(Saved data entries)

--------------------------------------------------

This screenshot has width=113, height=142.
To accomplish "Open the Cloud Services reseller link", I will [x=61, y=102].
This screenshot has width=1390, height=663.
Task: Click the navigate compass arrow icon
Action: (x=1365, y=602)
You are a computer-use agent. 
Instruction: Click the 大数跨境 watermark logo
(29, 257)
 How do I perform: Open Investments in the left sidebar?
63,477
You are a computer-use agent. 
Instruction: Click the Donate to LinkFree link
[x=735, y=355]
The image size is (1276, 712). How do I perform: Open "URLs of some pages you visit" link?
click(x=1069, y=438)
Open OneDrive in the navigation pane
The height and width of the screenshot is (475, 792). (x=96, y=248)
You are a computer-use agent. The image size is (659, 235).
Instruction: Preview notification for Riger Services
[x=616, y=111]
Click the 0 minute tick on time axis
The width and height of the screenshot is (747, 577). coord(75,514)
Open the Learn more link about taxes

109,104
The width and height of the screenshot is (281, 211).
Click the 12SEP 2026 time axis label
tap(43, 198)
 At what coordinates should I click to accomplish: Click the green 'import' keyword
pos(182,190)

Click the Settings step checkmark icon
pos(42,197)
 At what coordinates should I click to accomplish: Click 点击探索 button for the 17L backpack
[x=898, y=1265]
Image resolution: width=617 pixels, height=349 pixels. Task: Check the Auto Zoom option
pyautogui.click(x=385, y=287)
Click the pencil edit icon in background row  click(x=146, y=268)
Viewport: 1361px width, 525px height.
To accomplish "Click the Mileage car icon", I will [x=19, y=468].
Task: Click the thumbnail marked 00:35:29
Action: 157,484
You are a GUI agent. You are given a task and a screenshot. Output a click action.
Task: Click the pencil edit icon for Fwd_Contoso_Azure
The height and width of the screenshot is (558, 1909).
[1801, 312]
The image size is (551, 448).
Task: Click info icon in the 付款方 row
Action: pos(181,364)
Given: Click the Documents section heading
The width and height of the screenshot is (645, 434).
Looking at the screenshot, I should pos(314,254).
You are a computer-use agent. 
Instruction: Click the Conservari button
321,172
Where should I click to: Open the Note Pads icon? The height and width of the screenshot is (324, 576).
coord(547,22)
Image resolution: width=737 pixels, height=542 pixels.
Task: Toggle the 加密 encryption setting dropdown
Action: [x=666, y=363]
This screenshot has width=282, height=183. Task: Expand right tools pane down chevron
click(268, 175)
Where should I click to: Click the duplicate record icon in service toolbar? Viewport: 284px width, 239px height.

--------------------------------------------------

Whenever a line of the data above holds the word "Viewport", it counts once; report the total number of such lines and nothing more.

(EXERCISE SOLUTION) 2